Records from a data source
- Opening Delimiter -

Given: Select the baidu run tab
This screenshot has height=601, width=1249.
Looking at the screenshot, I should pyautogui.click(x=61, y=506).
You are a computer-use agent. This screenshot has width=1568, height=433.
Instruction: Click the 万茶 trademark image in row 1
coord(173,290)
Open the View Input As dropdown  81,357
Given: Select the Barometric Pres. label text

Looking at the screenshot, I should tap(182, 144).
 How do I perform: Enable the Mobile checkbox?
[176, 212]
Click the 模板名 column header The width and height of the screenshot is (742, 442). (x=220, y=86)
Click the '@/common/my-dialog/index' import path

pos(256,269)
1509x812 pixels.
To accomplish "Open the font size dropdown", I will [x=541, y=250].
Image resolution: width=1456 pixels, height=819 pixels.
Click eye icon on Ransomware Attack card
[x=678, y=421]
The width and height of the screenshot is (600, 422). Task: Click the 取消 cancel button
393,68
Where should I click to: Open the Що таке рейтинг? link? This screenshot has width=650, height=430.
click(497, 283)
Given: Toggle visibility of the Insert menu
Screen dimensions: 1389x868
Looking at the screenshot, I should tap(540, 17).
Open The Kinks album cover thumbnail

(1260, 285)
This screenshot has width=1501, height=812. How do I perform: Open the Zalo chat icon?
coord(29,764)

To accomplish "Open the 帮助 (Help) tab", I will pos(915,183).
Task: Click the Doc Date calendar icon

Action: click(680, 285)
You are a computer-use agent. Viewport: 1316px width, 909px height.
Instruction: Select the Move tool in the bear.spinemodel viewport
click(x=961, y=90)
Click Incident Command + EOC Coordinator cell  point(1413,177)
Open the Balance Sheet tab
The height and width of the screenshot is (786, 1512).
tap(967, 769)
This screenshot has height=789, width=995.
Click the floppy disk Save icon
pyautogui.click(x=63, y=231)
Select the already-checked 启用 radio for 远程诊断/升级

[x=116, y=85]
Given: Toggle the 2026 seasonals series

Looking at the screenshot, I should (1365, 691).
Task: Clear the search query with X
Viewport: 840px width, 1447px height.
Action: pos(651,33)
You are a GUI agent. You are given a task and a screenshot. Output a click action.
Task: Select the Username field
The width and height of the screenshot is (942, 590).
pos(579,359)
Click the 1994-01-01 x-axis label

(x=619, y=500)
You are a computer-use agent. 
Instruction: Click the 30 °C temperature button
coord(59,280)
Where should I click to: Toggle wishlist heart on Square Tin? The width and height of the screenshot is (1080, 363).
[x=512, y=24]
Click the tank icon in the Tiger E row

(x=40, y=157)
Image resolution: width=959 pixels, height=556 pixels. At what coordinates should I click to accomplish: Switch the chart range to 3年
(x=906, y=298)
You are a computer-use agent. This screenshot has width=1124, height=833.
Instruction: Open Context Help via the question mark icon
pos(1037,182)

- Closing Delimiter -

[What needs to be done] Word for word, reproduce every record shown above.

[Reply]
Given: Select the baidu run tab
This screenshot has height=601, width=1249.
Looking at the screenshot, I should pyautogui.click(x=61, y=506).
You are a computer-use agent. This screenshot has width=1568, height=433.
Instruction: Click the 万茶 trademark image in row 1
coord(173,290)
Open the View Input As dropdown  81,357
Given: Select the Barometric Pres. label text

Looking at the screenshot, I should tap(182, 144).
 How do I perform: Enable the Mobile checkbox?
[176, 212]
Click the 模板名 column header The width and height of the screenshot is (742, 442). (x=220, y=86)
Click the '@/common/my-dialog/index' import path

pos(256,269)
1509x812 pixels.
To accomplish "Open the font size dropdown", I will [x=541, y=250].
Image resolution: width=1456 pixels, height=819 pixels.
Click eye icon on Ransomware Attack card
[x=678, y=421]
The width and height of the screenshot is (600, 422). Task: Click the 取消 cancel button
393,68
Where should I click to: Open the Що таке рейтинг? link? This screenshot has width=650, height=430.
click(497, 283)
Given: Toggle visibility of the Insert menu
Screen dimensions: 1389x868
Looking at the screenshot, I should tap(540, 17).
Open The Kinks album cover thumbnail

(1260, 285)
This screenshot has width=1501, height=812. How do I perform: Open the Zalo chat icon?
coord(29,764)

To accomplish "Open the 帮助 (Help) tab", I will pos(915,183).
Task: Click the Doc Date calendar icon

Action: click(680, 285)
You are a computer-use agent. Viewport: 1316px width, 909px height.
Instruction: Select the Move tool in the bear.spinemodel viewport
click(x=961, y=90)
Click Incident Command + EOC Coordinator cell  point(1413,177)
Open the Balance Sheet tab
The height and width of the screenshot is (786, 1512).
tap(967, 769)
This screenshot has height=789, width=995.
Click the floppy disk Save icon
pyautogui.click(x=63, y=231)
Select the already-checked 启用 radio for 远程诊断/升级

[x=116, y=85]
Given: Toggle the 2026 seasonals series

Looking at the screenshot, I should (1365, 691).
Task: Clear the search query with X
Viewport: 840px width, 1447px height.
Action: pos(651,33)
You are a GUI agent. You are given a task and a screenshot. Output a click action.
Task: Select the Username field
The width and height of the screenshot is (942, 590).
pos(579,359)
Click the 1994-01-01 x-axis label

(x=619, y=500)
You are a computer-use agent. 
Instruction: Click the 30 °C temperature button
coord(59,280)
Where should I click to: Toggle wishlist heart on Square Tin? The width and height of the screenshot is (1080, 363).
[x=512, y=24]
Click the tank icon in the Tiger E row

(x=40, y=157)
Image resolution: width=959 pixels, height=556 pixels. At what coordinates should I click to accomplish: Switch the chart range to 3年
(x=906, y=298)
You are a computer-use agent. This screenshot has width=1124, height=833.
Instruction: Open Context Help via the question mark icon
pos(1037,182)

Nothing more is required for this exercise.